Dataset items
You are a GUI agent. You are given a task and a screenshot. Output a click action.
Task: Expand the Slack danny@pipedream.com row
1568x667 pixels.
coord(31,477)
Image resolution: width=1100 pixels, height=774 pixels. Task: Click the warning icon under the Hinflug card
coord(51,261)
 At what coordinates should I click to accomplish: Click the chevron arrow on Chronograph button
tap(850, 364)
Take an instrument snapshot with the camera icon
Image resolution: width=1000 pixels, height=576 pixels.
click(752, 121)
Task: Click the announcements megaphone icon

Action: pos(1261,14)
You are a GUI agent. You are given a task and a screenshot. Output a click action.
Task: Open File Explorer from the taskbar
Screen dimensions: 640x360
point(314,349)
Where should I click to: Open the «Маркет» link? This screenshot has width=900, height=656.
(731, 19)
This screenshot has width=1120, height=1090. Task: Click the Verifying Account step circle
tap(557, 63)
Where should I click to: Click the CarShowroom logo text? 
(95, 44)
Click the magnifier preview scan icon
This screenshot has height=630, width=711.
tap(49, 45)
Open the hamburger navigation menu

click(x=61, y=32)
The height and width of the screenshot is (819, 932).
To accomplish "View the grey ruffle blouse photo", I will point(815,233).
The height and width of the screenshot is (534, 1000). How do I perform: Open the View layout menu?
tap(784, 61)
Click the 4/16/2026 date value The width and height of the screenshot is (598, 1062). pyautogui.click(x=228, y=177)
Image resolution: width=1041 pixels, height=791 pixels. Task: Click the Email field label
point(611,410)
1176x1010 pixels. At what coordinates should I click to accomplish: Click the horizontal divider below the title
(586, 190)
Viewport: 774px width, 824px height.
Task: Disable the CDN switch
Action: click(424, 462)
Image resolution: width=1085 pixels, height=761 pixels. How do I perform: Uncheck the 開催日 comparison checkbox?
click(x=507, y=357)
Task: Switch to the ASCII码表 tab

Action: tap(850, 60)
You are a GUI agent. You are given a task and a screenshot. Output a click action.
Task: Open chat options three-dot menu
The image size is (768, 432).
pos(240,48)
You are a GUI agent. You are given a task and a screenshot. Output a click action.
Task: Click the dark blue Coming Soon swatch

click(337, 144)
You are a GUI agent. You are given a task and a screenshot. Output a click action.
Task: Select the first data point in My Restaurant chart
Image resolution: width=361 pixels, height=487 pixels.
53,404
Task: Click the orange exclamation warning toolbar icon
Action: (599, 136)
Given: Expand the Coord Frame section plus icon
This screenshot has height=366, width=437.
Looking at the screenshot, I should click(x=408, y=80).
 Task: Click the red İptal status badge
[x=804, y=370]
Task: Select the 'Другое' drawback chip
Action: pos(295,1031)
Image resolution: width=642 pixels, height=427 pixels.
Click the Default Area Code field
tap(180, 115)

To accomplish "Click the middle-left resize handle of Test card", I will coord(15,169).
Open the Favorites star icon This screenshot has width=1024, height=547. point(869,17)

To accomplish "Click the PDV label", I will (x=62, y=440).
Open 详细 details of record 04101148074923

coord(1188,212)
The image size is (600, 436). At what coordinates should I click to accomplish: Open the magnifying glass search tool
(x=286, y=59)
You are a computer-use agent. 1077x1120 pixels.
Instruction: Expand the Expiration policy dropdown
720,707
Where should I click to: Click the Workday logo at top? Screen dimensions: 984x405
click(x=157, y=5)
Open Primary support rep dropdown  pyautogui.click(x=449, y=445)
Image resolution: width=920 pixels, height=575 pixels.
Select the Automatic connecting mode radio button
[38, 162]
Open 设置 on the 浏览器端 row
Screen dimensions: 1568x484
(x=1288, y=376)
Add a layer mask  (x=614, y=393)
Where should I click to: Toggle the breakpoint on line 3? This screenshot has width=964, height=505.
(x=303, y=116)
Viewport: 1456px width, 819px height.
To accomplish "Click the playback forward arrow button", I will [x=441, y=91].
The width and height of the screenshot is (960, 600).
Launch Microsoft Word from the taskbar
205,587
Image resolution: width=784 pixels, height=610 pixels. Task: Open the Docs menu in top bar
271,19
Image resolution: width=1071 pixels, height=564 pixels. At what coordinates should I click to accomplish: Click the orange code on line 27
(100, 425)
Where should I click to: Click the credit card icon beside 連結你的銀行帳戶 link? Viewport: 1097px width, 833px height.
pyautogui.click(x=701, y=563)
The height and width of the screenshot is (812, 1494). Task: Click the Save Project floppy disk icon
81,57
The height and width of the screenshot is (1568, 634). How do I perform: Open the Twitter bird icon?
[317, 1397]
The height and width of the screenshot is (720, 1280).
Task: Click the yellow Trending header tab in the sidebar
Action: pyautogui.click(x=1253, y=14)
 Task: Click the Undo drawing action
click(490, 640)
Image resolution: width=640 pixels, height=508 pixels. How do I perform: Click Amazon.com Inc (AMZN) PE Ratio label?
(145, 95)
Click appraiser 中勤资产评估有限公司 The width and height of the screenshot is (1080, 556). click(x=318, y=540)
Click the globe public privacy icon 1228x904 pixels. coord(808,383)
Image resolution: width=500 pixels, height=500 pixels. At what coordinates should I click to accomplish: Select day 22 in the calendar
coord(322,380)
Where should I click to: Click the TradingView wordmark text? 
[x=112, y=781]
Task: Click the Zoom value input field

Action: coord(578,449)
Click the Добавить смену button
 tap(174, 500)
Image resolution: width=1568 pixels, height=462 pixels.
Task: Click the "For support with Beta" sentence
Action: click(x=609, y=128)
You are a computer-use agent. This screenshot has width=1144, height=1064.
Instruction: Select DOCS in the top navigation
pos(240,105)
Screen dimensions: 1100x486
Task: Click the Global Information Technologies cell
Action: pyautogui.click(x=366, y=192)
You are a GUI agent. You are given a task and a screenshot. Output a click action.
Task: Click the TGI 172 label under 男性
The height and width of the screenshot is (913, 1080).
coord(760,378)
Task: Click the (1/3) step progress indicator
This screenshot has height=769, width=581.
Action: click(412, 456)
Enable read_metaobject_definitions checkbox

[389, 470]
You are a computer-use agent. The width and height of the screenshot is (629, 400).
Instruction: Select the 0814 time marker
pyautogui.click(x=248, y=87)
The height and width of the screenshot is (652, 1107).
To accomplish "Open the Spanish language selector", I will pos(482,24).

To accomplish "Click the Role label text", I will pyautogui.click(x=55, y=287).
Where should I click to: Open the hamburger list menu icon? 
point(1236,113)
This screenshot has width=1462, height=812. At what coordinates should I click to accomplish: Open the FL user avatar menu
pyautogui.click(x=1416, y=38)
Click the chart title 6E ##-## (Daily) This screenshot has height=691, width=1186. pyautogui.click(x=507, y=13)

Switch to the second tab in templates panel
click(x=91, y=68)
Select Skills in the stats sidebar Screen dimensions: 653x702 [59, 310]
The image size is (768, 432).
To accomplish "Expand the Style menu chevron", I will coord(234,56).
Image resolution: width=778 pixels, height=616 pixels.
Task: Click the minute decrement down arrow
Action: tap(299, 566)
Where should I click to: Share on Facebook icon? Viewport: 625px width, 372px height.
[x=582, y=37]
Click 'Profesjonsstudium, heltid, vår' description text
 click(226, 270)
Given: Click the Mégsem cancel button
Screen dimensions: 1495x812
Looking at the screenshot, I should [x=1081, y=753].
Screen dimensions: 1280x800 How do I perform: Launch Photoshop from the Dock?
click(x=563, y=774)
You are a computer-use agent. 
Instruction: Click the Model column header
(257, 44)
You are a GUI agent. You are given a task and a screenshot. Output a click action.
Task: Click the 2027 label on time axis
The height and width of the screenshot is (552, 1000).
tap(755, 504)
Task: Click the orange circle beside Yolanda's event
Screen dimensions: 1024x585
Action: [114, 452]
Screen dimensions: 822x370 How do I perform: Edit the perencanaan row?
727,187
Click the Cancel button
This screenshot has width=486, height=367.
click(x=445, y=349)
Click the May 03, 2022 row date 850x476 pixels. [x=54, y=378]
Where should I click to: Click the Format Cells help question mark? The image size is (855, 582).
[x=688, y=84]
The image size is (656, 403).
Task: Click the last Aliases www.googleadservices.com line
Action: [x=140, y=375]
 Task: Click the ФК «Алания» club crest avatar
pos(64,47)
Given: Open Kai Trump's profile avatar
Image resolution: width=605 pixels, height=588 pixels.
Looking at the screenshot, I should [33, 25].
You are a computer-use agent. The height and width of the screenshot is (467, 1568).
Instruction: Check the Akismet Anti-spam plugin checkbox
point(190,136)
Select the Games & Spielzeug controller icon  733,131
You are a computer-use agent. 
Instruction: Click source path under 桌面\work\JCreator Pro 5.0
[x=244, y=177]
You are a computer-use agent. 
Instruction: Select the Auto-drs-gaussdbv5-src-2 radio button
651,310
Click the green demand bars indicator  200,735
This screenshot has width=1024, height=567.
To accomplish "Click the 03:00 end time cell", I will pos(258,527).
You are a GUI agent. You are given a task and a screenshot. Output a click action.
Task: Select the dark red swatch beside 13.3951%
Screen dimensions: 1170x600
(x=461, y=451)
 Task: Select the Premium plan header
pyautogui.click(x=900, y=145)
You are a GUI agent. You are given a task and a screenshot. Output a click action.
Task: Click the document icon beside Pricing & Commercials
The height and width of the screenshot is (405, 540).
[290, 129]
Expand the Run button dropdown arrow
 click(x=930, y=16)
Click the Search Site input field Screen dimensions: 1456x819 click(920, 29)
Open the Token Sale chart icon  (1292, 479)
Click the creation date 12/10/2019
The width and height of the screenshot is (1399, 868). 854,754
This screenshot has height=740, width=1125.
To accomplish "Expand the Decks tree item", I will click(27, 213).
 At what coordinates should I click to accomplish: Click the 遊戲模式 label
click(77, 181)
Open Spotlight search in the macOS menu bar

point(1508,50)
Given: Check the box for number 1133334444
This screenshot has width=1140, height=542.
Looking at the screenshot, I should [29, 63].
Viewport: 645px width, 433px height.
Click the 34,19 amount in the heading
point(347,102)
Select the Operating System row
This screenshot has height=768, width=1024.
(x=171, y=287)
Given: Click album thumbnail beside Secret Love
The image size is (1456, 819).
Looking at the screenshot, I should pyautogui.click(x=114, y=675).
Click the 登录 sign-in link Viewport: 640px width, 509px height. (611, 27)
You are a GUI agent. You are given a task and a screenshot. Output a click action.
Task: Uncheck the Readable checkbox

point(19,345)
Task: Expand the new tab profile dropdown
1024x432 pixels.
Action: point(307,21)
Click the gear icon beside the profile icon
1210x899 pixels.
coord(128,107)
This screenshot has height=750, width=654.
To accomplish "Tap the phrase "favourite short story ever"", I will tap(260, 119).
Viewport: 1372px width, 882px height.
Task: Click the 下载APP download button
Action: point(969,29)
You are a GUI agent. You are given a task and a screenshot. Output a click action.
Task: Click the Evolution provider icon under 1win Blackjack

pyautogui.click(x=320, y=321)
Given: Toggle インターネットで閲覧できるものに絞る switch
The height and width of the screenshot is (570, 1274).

**Problem description**
Please, from the entries above, set down exactly the lines from the one containing "Select the Games" through the one containing "Given: Check the box for number 1133334444", and only those.

**Solved exercise**
Select the Games & Spielzeug controller icon  733,131
You are a computer-use agent. 
Instruction: Click source path under 桌面\work\JCreator Pro 5.0
[x=244, y=177]
You are a computer-use agent. 
Instruction: Select the Auto-drs-gaussdbv5-src-2 radio button
651,310
Click the green demand bars indicator  200,735
This screenshot has width=1024, height=567.
To accomplish "Click the 03:00 end time cell", I will pos(258,527).
You are a GUI agent. You are given a task and a screenshot. Output a click action.
Task: Select the dark red swatch beside 13.3951%
Screen dimensions: 1170x600
(x=461, y=451)
 Task: Select the Premium plan header
pyautogui.click(x=900, y=145)
You are a GUI agent. You are given a task and a screenshot. Output a click action.
Task: Click the document icon beside Pricing & Commercials
The height and width of the screenshot is (405, 540).
[290, 129]
Expand the Run button dropdown arrow
 click(x=930, y=16)
Click the Search Site input field Screen dimensions: 1456x819 click(920, 29)
Open the Token Sale chart icon  (1292, 479)
Click the creation date 12/10/2019
The width and height of the screenshot is (1399, 868). 854,754
This screenshot has height=740, width=1125.
To accomplish "Expand the Decks tree item", I will click(27, 213).
 At what coordinates should I click to accomplish: Click the 遊戲模式 label
click(77, 181)
Open Spotlight search in the macOS menu bar

point(1508,50)
Given: Check the box for number 1133334444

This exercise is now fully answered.